• logo linkedin
  • logo email
europe AFD election Union
Les citoyens de l’Union européenne éliront du 6 au 9 juin leurs représentants au Parlement européen. Quel sera l’impact de ces élections sur la politique d’aide au développement de l’Europe ? Quel rôle joue-t-elle aujourd’hui ? Éléments de réponse avec Anna Lipchitz, responsable du groupe AFD auprès de l’Union européenne.
Quels sont les enjeux des élections européennes pour la politique européenne de développement ?

Anna Lipchitz AFD union europenneAnna Lipchitz : Il ne devrait pas y avoir de ruptures majeures, mais plutôt une affirmation des tendances palpables depuis quelque temps. Les deux grands groupes politiques PPE et S&D se maintiendront probablement au sein du Parlement européen, avec un recul des Verts et de Renew et une montée en puissance de l’extrême droite. S’ensuivra le renouvellement de la Commission européenne avec une nouvelle présidence et de nouveaux commissaires. Le curseur politique devrait se positionner davantage sur un agenda de repli nationaliste, de protection des intérêts, avec un essor du secteur privé européen et de son implication dans la politique de développement.

Les sujets liés aux matériaux critiques, à l’énergie et à l’immigration resteront parmi les priorités. La réorientation géographique se poursuivra avec un approfondissement de la stratégie du voisinage Est, pour une réponse européenne à la guerre en Ukraine et un accompagnement des pays candidats à l’adhésion à l’Union européenne. Les approches en Équipe Europe seront consolidées et le lien avec le secteur privé européen renforcé. L’influence géopolitique de la Commission européenne continuera d’être affirmée avec la valorisation de l’offre européenne sur la scène internationale, cherchant à être plus visible sur le terrain, pour plus d’impacts.

Que représentent les délégations de fonds de l’UE vers le groupe AFD ?

A. L. : Le groupe AFD reste l’un des partenaires qui utilisent le plus de fonds européens : près de 835 millions d’euros en 2023, après un pic à 1,2 milliard en 2022. Trois types d’instruments financiers ont été mobilisés l’année passée : les garanties de prêts (100 millions d’euros), les subventions (140 millions) et le mixage, qui consiste à coupler des subventions européennes à nos prêts. Les 225 millions d’euros qui nous ont été confiés par la Commission européenne l’an dernier pour le mixage ont ainsi généré 2,2 milliards d’euros de prêts AFD. Depuis 2014, ce sont 2 milliards d’euros de subventions européennes qui ont permis à notre groupe d’intervenir à hauteur de 12 milliards d’euros en prêt dans 160 projets. La mobilisation des fonds européens pour notre plan d’affaires est donc primordiale.


Tout comprendre à la relation entre le groupe AFD et l'Union européenne en une infographie


La prévision de délégation de fonds de 840 millions d’euros en 2024 dépendra de plusieurs facteurs, dont notre capacité à répondre aux demandes de la Commission européenne sur les sujets liés aux matériaux critiques, à l’Ukraine et au lien avec le secteur privé. La signature et le déploiement des garanties resteront des défis pour 2024.

__Objectif a__. Extrayez sans aucune modification les lignes fournies, depuis celle qui contient « Where should I click to: Click the » jusqu'à la dernière, les deux bornes étant comprises.
Ces lignes n'ont aucun lien avec l'entretien.

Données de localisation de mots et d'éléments
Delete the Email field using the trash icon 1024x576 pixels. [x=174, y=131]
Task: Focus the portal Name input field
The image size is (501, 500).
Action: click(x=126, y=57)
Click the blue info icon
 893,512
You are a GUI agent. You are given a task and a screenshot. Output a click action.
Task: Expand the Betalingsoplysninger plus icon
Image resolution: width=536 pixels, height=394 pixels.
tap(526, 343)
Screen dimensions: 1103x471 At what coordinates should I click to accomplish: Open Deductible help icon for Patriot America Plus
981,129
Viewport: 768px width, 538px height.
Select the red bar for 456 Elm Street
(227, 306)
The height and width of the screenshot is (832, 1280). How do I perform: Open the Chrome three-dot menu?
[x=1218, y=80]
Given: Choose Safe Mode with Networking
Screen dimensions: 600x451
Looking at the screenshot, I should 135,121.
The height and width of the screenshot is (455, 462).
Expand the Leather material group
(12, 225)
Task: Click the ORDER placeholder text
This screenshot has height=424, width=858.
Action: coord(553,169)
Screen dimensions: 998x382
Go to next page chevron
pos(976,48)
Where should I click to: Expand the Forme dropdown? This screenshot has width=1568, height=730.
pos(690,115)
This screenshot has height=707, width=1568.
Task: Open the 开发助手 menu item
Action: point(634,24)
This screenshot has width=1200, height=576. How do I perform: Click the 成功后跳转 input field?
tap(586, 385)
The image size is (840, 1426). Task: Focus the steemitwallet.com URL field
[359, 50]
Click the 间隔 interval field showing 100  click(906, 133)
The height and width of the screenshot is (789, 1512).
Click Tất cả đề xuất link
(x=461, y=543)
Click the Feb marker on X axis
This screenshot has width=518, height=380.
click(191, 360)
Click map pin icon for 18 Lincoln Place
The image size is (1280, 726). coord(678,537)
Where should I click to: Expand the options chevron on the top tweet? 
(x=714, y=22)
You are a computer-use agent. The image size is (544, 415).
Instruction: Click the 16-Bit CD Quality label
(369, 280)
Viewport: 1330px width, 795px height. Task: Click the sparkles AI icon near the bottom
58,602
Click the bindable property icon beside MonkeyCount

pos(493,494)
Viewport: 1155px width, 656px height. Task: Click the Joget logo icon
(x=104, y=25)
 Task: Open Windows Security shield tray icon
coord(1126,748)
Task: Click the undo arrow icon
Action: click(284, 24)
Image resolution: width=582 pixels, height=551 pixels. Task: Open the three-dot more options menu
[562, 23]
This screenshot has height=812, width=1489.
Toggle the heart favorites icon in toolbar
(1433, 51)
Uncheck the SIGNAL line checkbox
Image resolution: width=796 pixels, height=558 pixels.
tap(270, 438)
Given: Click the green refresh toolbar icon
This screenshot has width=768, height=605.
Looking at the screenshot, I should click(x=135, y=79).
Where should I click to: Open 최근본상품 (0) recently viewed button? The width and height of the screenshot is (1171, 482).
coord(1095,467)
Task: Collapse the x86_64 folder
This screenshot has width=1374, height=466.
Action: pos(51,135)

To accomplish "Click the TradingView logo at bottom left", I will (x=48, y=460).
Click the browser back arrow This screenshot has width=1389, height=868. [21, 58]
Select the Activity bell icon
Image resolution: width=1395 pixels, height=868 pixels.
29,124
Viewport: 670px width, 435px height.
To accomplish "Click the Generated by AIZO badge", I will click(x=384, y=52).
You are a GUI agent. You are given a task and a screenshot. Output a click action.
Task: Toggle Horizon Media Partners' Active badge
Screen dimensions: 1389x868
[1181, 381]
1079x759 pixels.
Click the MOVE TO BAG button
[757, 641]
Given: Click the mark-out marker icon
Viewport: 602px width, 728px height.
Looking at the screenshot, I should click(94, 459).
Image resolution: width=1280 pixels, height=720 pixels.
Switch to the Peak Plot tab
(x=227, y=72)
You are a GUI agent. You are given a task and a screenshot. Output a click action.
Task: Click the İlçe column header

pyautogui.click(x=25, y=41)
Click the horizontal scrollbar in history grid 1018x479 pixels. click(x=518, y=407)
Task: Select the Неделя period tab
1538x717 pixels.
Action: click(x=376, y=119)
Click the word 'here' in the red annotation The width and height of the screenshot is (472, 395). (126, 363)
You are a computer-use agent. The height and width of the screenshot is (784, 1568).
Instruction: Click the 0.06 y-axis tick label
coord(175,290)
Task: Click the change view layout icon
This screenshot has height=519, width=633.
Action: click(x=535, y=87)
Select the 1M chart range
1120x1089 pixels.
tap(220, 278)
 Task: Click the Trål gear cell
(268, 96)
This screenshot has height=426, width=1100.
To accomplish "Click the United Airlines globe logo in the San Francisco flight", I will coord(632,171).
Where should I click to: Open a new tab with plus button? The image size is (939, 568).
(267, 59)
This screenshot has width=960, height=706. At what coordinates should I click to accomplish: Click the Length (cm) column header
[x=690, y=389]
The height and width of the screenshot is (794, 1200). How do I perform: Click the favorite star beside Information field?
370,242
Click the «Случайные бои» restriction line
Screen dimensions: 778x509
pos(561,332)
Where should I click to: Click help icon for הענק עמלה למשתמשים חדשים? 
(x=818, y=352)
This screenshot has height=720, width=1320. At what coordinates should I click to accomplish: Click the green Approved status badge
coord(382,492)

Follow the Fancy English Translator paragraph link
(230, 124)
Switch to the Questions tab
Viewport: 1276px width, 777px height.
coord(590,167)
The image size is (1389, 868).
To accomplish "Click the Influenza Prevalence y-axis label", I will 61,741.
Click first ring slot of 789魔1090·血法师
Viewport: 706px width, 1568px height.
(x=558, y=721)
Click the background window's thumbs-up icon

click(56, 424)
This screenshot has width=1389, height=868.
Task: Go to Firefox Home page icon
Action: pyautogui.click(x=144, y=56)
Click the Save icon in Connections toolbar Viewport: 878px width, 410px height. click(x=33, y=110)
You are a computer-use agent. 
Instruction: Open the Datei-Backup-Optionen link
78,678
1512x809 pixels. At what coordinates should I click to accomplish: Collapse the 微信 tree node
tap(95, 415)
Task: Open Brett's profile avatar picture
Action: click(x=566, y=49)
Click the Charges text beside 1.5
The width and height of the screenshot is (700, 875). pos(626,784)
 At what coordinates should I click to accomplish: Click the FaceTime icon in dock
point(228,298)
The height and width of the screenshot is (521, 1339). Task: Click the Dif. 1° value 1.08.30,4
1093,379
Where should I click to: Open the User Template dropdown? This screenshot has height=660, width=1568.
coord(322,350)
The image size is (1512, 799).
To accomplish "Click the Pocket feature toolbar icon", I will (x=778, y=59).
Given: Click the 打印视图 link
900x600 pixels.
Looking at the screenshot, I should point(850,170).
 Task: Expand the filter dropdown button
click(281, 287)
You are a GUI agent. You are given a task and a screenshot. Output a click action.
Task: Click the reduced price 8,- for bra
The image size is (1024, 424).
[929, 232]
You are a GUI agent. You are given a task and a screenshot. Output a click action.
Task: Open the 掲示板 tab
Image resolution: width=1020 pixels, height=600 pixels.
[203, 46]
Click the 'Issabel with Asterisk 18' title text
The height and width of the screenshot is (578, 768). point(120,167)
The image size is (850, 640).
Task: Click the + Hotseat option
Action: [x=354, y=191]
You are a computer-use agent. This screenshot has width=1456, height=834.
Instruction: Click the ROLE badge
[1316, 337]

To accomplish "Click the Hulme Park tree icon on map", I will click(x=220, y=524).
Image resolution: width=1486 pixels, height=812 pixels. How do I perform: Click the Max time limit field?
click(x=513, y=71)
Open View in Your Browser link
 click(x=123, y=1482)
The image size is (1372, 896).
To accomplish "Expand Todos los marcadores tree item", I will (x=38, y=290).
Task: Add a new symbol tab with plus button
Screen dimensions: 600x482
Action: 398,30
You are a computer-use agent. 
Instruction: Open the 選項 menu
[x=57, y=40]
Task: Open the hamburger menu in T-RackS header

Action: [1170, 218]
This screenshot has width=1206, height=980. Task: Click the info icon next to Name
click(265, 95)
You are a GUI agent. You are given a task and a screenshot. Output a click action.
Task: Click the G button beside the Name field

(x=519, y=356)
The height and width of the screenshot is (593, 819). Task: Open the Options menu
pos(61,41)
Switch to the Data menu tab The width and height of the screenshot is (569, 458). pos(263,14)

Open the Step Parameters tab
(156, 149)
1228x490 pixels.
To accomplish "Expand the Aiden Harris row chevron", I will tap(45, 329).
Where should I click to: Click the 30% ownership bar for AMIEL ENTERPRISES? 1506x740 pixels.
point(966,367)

__Objectif b__. Poursuivez l'entretien sur l'aide européenne au développement à partir de l'endroit où il s'arrête.

__Bonne réponse a__.
Where should I click to: Click the 30% ownership bar for AMIEL ENTERPRISES? 1506x740 pixels.
point(966,367)

__Bonne réponse b__.
Notre relation partenariale avec l’écosystème européen – Commission européenne, bilatéraux européens, BEI et BERD – nous permet d’entretenir une vision consolidée des enjeux de développement. Cette relation s’orchestre autour de trois réseaux : celui des banques publiques bilatérales [Jefic, rassemblant l’AFD et ses homologues allemand KfW, italien CDP, espagnol Aecid et polonais BGK, qui sera présidé à partir de juin 2024 par l’AFD], celui des praticiens [PN, présidé actuellement par Expertise France] et EDFI [rassemblant Proparco et ses homologues européens]. Le groupe AFD, seule institution européenne à disposer d’une telle offre globale intégrée, irrigue ainsi ces différents réseaux.

Quels projets de développement ces fonds permettent-ils de soutenir ?

A. L. : Je vais citer trois exemples de projets, particulièrement structurants et inspirants ! Au Vietnam, dans le cadre du Partenariat pour une transition énergétique juste (Jet-P), le programme Team Europe Energy Transition Facility soutient le pays dans la mise en œuvre de sa stratégie de sortie du charbon et de neutralité carbone. Une assistance technique subventionnée à hauteur de 16 millions d’euros par l’Union européenne et de deux millions d’euros par l’AFD est combinée à des prêts d’un montant prévisionnel d’un milliard d’euros de l’AFD, la KfW et la BEI pour investir dans la transition énergétique : production d’énergies renouvelables, systèmes de stockage, réseau de distribution et de transmission de l’électricité. Nous aimerions répliquer cette approche avec l’Union européenne dans d’autres pays.


Lire aussi : L’AFD aux côtés du Vietnam pour un avenir bas-carbone et résilient


En Tanzanie, le gouvernement tanzanien, le groupe AFD, l’Union européenne et la Banque africaine de développement travaillent ensemble à la construction d'un barrage et d'une centrale hydroélectrique dans la région de Kagera qui permettra d’alimenter entre trois et quatre millions de personnes en électricité, tout en réduisant les émissions de gaz à effet de serre. Le pays dispose d'un potentiel considérable d'énergies renouvelables qu’il compte exploiter pour faire face à la croissance rapide de la population.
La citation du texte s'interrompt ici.